Car Chases, Kurt Russell, and Female Empowerment
Quentin Tarantino’s 2007 collaboration with his good buddy Robert Rodriguez titled Grindhouse, featured two movies that exist within the genre that I spend most of my time in. Rodriguez’s Planet Terror is much closer to a horror movie than a straight up action movie, but replace the zombies with aliens and you have yourself a brilliant sci-fi flick. Tarantino’s Death Proof is a little more difficult to fit into the action section of the Blockbuster (if they still existed) but given that the final 20 minutes or so is one long car chase, it’s fair to add it to the list.
Tarantino has never done things exactly as they have normally been done. Most of his movies have lingered too long on the violence, paid far more attention to sexuality, and given glimpses into the criminal underworld that many aren’t interested in getting too close to. But Death Proof is more plot-less and simplistic than his other films and probably struggles for that very reason. I know it’s hard to believe that any movie featuring an aging Kurt Russell as a foot-fetish having stuntman who jerks off after crashing his vehicle in terrible and deadly ways would not be a critical and commercial success, but Death Proof isn’t the type of movie that was made for the average movie goer. Most of the film is a handful of women being creepily stalked by Russell’s “Stuntman Mike”, as he plans his next group of victims.
If you’ve seen Death Proof then you know that the women in the above picture are far from the usual victims that Stuntman Mike is used to picking up. They not only go toe to toe with him, but they basically take turn beating the shit out of Russell until we’re given the still frame of the ladies standing over his broken body.
Aussie badass Zoë Bell is by far the most kickass of all the group after she literally hangs from the hood of a speeding muscle car for the duration of the climactic car chase between the ladies and the maniac stuntman. It’s one of those scenes that seems too crazy to actually be real but there’s no doubt in my mind that Bell should be abducted and driven directly to the next Death Race sequel immediately so she can share the screen with a return Jason Statham (make it happen!).

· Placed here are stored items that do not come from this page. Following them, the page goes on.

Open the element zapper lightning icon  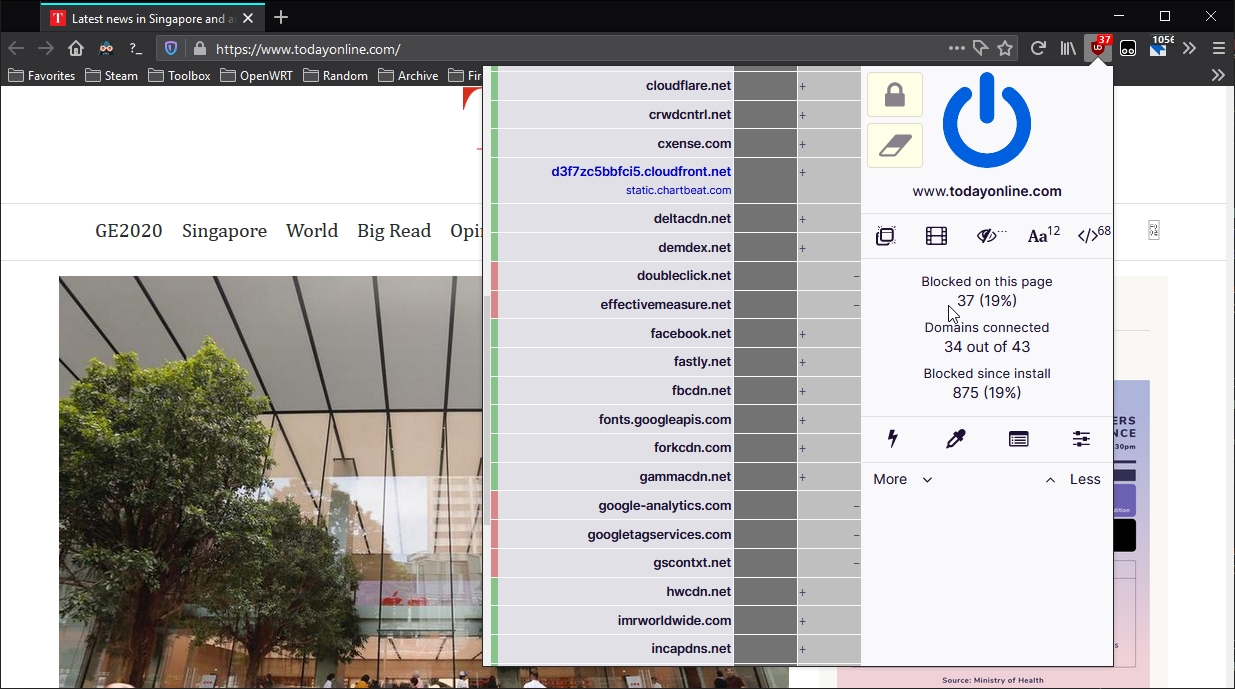893,438

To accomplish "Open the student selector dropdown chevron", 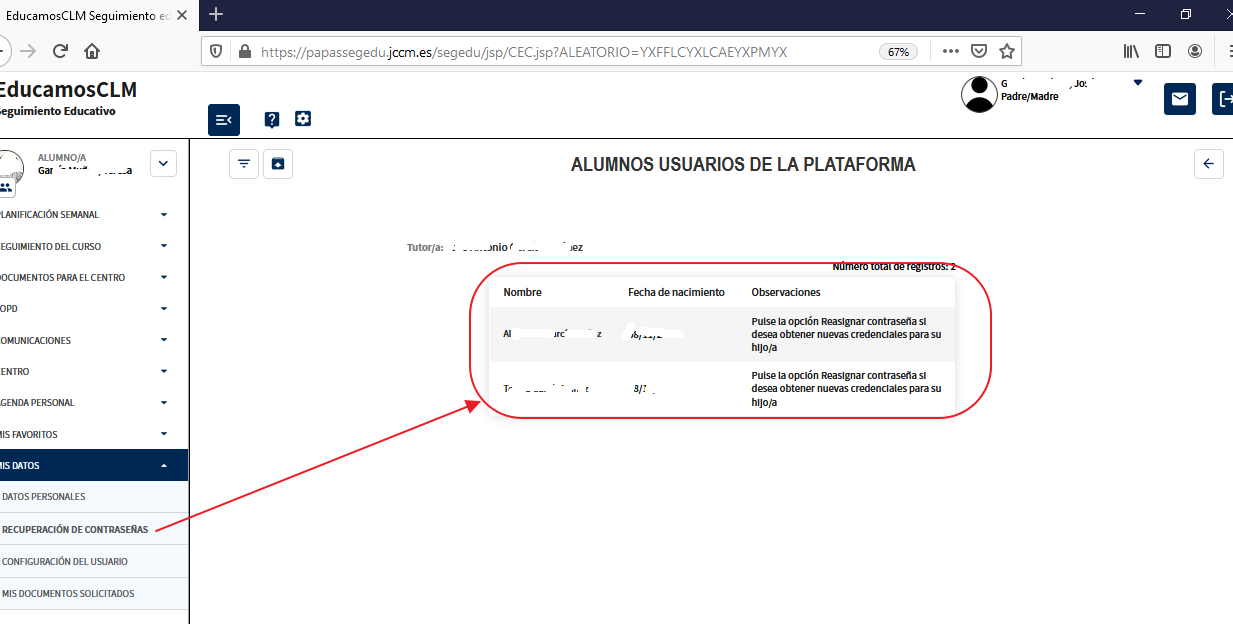I will 163,163.
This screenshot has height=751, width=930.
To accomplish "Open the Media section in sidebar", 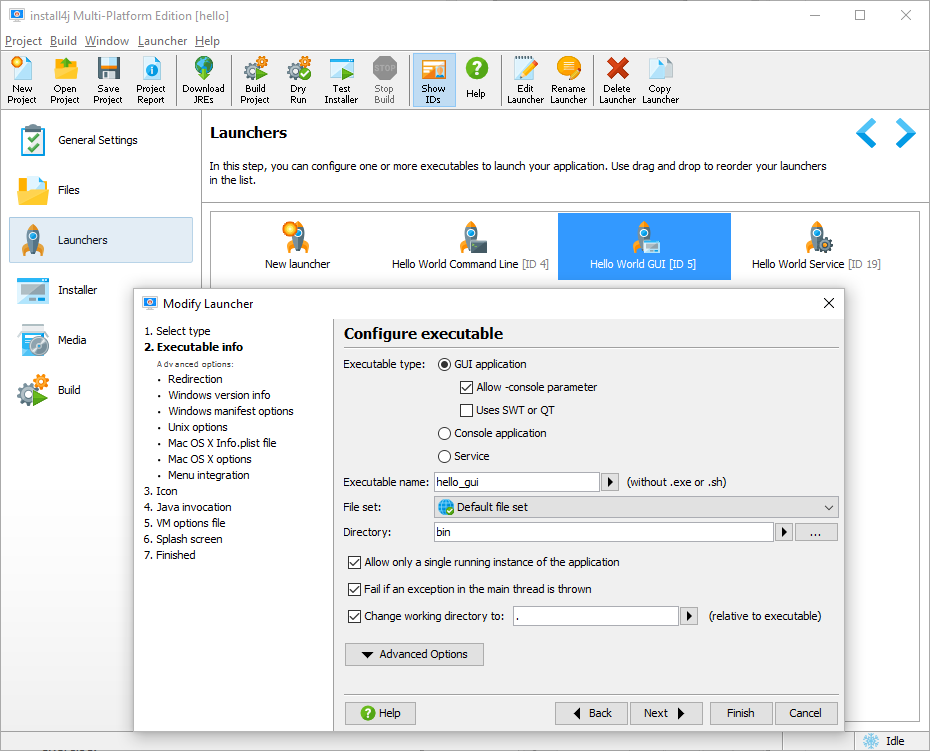I will click(x=72, y=340).
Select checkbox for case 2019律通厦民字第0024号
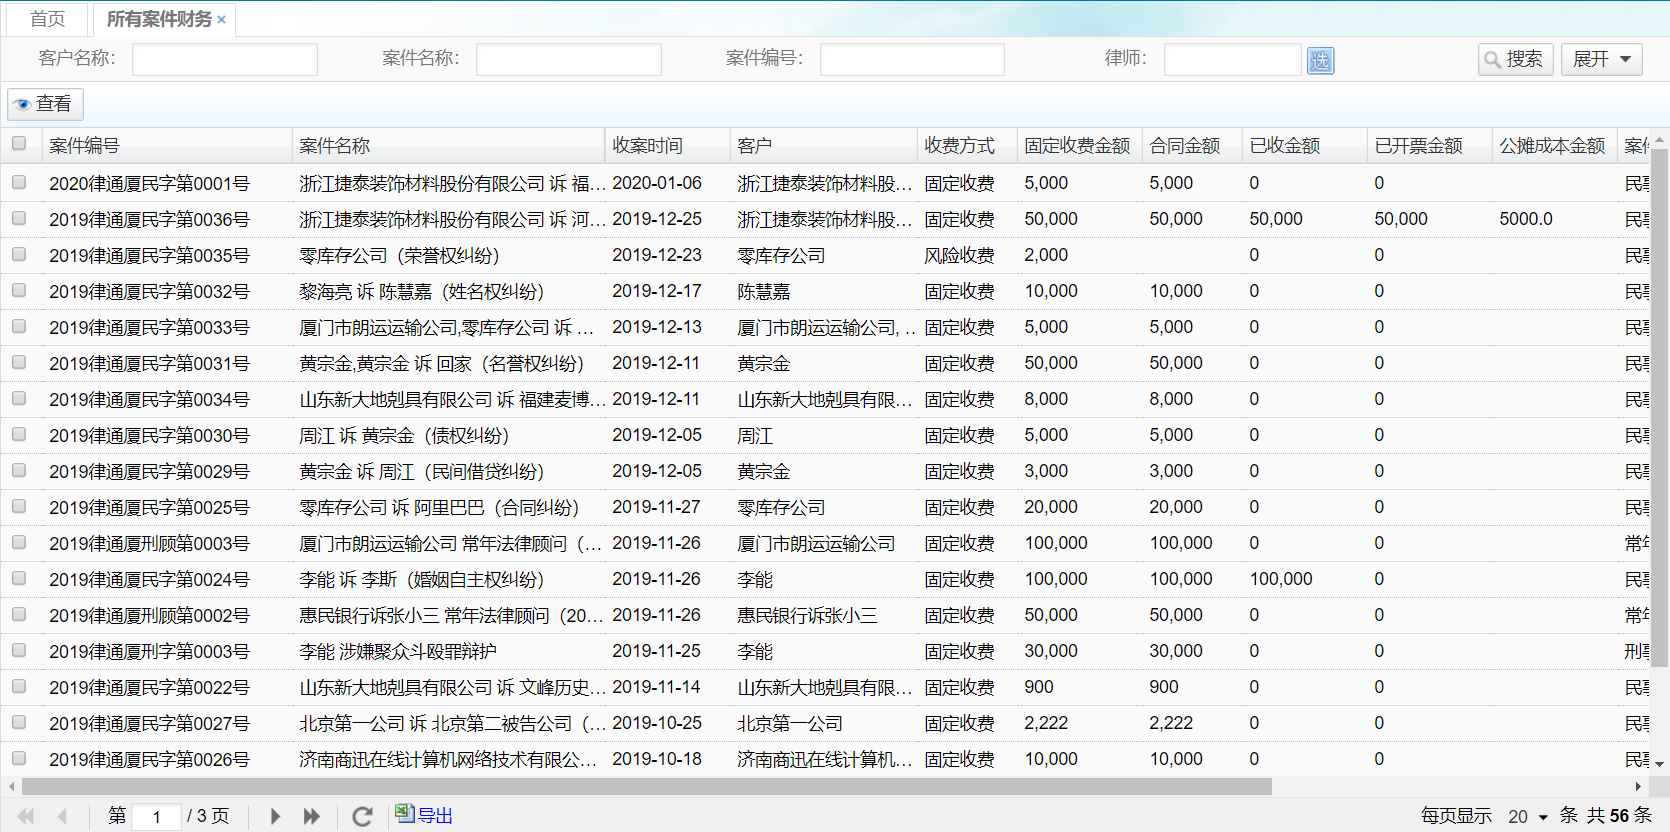 click(19, 579)
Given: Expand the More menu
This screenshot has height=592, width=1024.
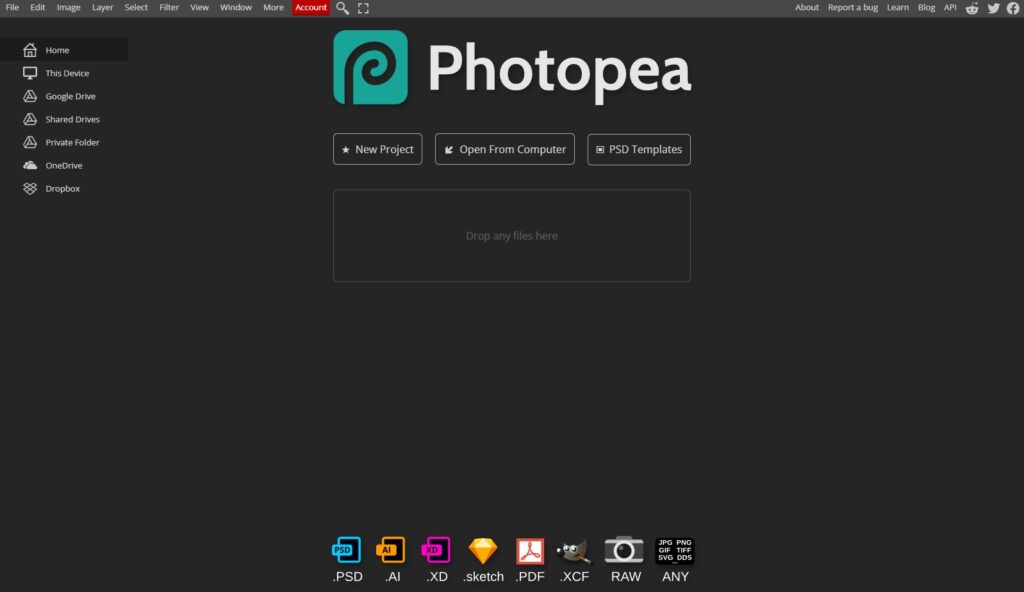Looking at the screenshot, I should click(273, 8).
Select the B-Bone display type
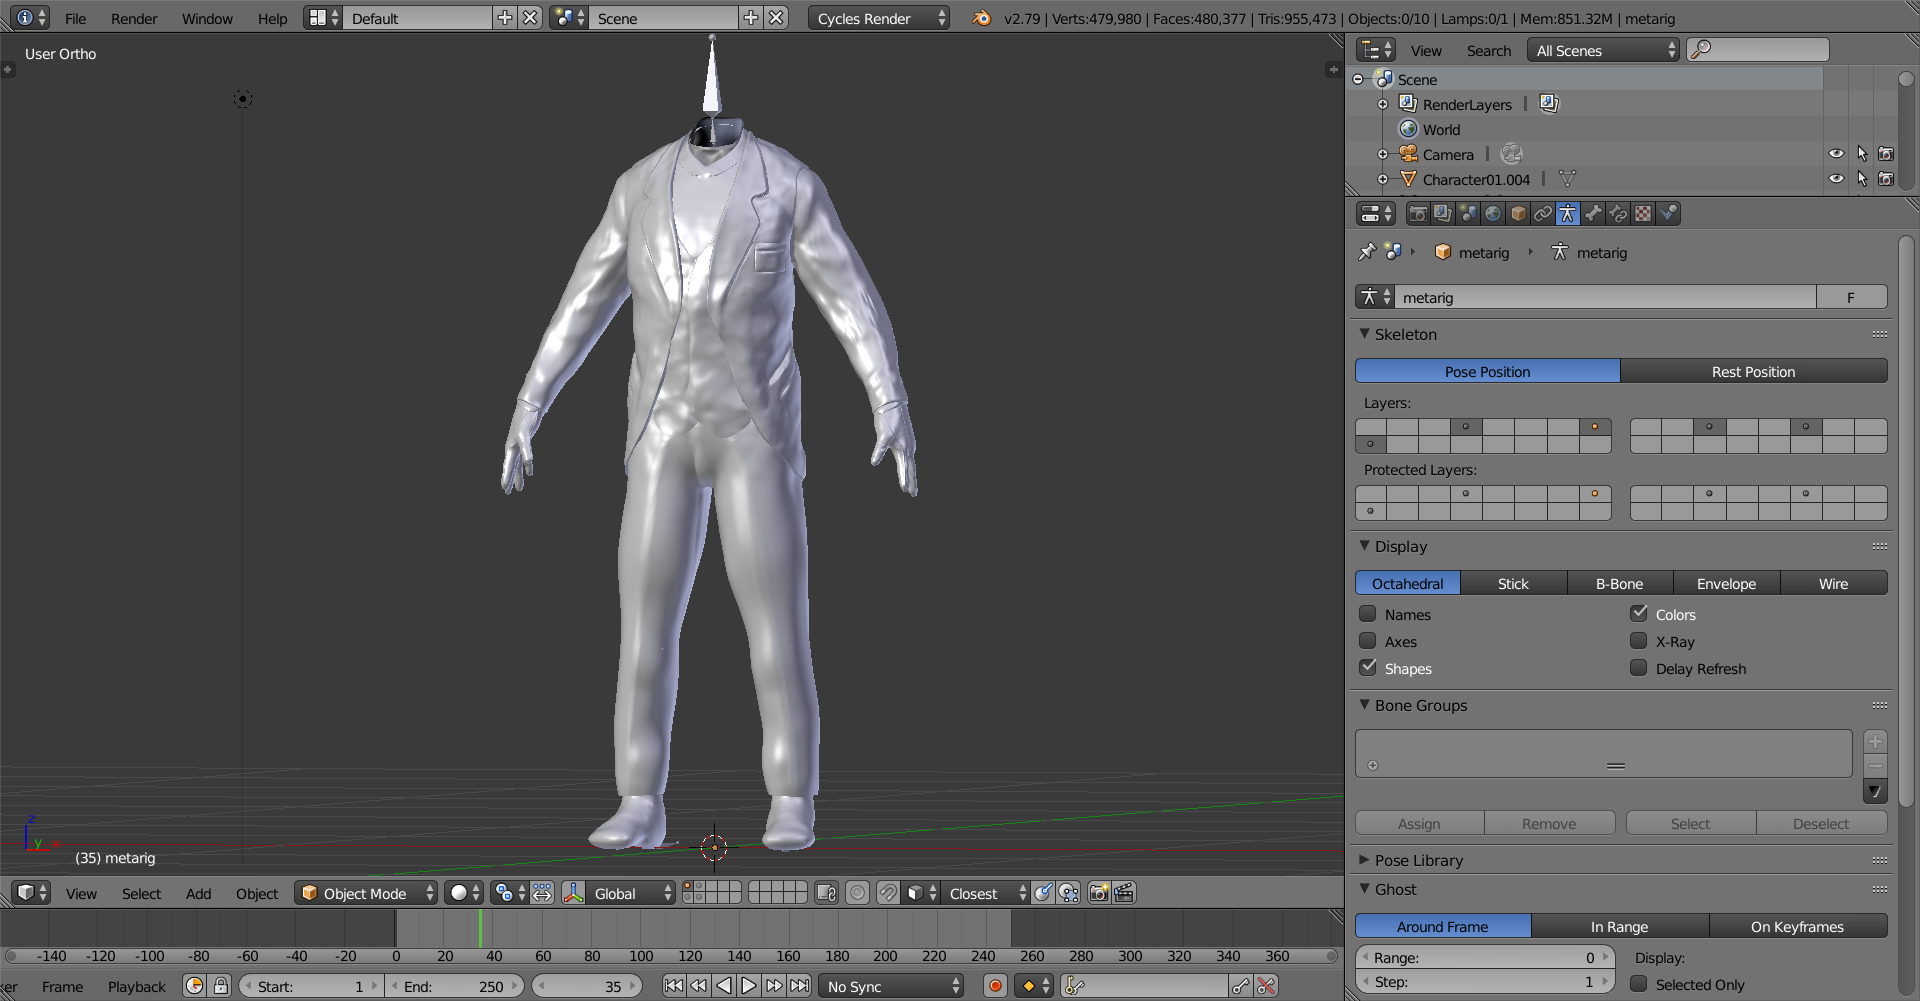The image size is (1920, 1001). pos(1619,584)
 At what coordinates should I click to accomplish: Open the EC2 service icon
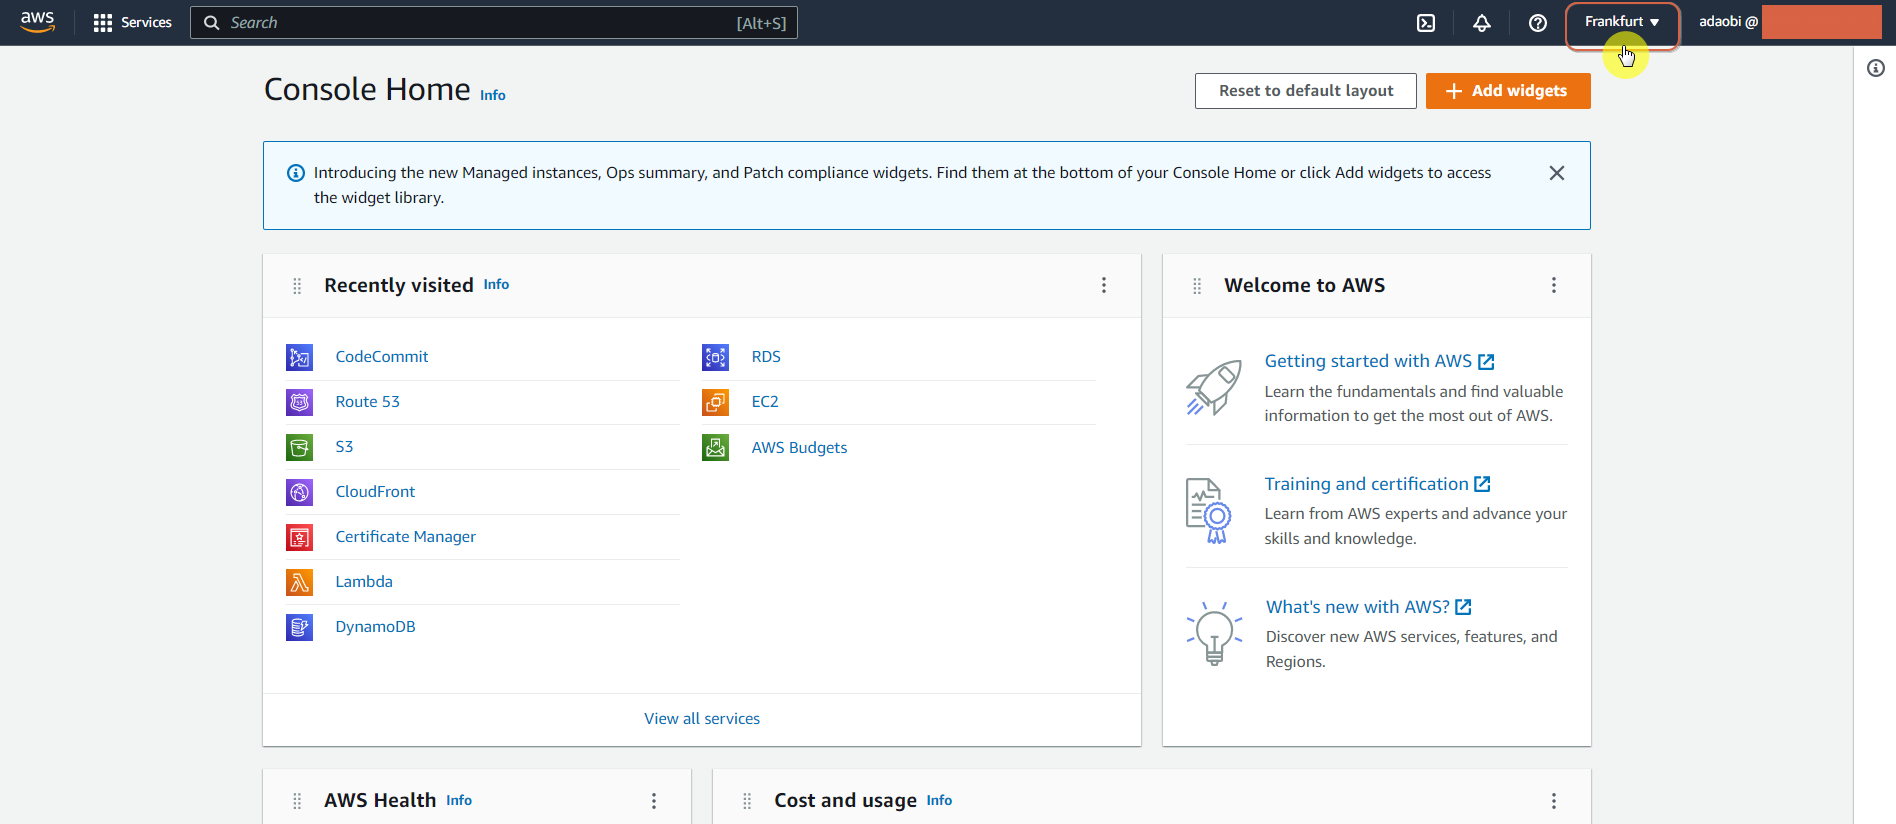[715, 402]
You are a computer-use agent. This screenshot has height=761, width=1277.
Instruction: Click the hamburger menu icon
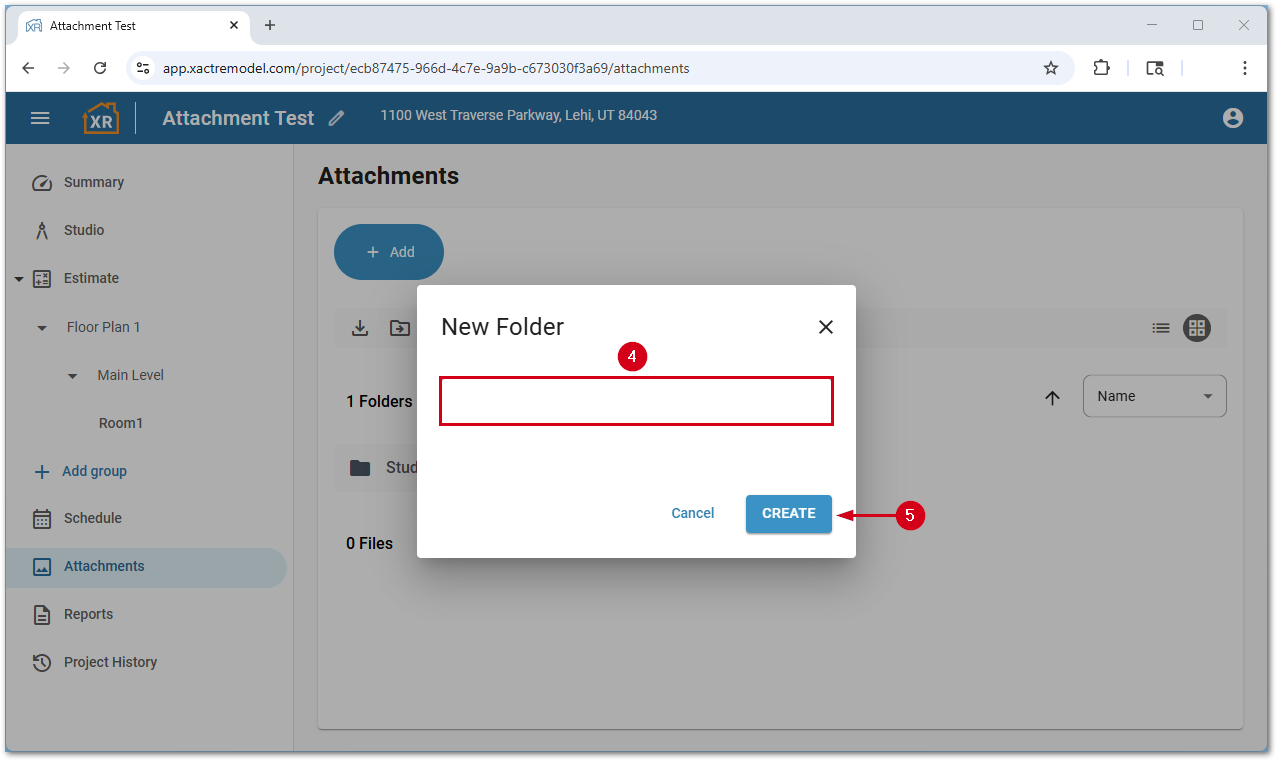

I’m one of those people who think that adding Kurt Russell to any movie can improve it five-fold so I was happy as can be when Death Proof offered Kurt the same comeback opportunity that Travolta got after Pulp Fiction. Stuntman Mike isn’t going to go down in history as one of the scarier villains in any type of movie but there is no other man to my knowledge who can pull off a character quite like Russell. It’s just a shame that he finally ran into three badass babes like Bell, Rosario Dawson, and Tracie Thorns and in the end he went down crying like a little bitch.